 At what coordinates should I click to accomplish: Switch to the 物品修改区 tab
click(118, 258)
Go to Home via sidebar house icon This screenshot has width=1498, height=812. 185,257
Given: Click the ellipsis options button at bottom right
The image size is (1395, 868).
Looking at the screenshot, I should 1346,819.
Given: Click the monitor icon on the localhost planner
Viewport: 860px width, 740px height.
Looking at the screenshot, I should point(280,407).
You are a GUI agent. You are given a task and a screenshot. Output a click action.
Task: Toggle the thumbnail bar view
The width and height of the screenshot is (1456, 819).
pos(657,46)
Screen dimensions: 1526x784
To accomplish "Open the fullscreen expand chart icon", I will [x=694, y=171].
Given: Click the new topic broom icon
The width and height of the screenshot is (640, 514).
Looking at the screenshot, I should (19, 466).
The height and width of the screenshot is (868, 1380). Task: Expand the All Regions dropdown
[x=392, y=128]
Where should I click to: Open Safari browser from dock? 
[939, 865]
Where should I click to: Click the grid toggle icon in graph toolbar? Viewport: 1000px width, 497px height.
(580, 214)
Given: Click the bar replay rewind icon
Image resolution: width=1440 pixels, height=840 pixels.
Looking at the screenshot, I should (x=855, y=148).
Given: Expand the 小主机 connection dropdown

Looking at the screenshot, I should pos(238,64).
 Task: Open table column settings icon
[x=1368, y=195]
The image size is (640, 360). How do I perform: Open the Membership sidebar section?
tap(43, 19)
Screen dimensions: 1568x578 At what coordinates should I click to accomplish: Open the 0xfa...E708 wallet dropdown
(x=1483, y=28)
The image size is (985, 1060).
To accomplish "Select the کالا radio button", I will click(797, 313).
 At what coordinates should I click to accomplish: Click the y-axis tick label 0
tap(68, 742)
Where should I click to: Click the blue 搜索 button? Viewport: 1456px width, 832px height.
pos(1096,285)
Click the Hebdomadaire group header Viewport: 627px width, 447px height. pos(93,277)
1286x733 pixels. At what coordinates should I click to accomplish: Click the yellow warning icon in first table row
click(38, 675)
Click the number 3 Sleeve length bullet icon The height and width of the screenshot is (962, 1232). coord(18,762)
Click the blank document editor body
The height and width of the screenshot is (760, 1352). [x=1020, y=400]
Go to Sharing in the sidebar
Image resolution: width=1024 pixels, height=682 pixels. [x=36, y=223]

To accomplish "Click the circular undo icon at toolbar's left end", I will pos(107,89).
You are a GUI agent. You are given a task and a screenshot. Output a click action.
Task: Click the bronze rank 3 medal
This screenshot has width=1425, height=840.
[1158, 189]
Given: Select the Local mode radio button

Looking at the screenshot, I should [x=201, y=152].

→ **Given exercise**
Rewrite the data above, replacing every occurrence of "sidebar" with "side panel" and leaving everything else unchanged.

→ **Problem solution**
 At what coordinates should I click to accomplish: Switch to the 物品修改区 tab
click(118, 258)
Go to Home via side panel house icon This screenshot has width=1498, height=812. 185,257
Given: Click the ellipsis options button at bottom right
The image size is (1395, 868).
Looking at the screenshot, I should 1346,819.
Given: Click the monitor icon on the localhost planner
Viewport: 860px width, 740px height.
Looking at the screenshot, I should point(280,407).
You are a GUI agent. You are given a task and a screenshot. Output a click action.
Task: Toggle the thumbnail bar view
The width and height of the screenshot is (1456, 819).
pos(657,46)
Screen dimensions: 1526x784
To accomplish "Open the fullscreen expand chart icon", I will [x=694, y=171].
Given: Click the new topic broom icon
The width and height of the screenshot is (640, 514).
Looking at the screenshot, I should (19, 466).
The height and width of the screenshot is (868, 1380). Task: Expand the All Regions dropdown
[x=392, y=128]
Where should I click to: Open Safari browser from dock? 
[939, 865]
Where should I click to: Click the grid toggle icon in graph toolbar? Viewport: 1000px width, 497px height.
(580, 214)
Given: Click the bar replay rewind icon
Image resolution: width=1440 pixels, height=840 pixels.
Looking at the screenshot, I should (x=855, y=148).
Given: Expand the 小主机 connection dropdown

Looking at the screenshot, I should pos(238,64).
 Task: Open table column settings icon
[x=1368, y=195]
The image size is (640, 360). How do I perform: Open the Membership side panel section?
tap(43, 19)
Screen dimensions: 1568x578 At what coordinates should I click to accomplish: Open the 0xfa...E708 wallet dropdown
(x=1483, y=28)
The image size is (985, 1060).
To accomplish "Select the کالا radio button", I will click(797, 313).
 At what coordinates should I click to accomplish: Click the y-axis tick label 0
tap(68, 742)
Where should I click to: Click the blue 搜索 button? Viewport: 1456px width, 832px height.
pos(1096,285)
Click the Hebdomadaire group header Viewport: 627px width, 447px height. pos(93,277)
1286x733 pixels. At what coordinates should I click to accomplish: Click the yellow warning icon in first table row
click(38, 675)
Click the number 3 Sleeve length bullet icon The height and width of the screenshot is (962, 1232). coord(18,762)
Click the blank document editor body
The height and width of the screenshot is (760, 1352). [x=1020, y=400]
Go to Sharing in the side panel
Image resolution: width=1024 pixels, height=682 pixels. [x=36, y=223]

To accomplish "Click the circular undo icon at toolbar's left end", I will pos(107,89).
You are a GUI agent. You are given a task and a screenshot. Output a click action.
Task: Click the bronze rank 3 medal
This screenshot has width=1425, height=840.
[1158, 189]
Given: Select the Local mode radio button

Looking at the screenshot, I should [x=201, y=152].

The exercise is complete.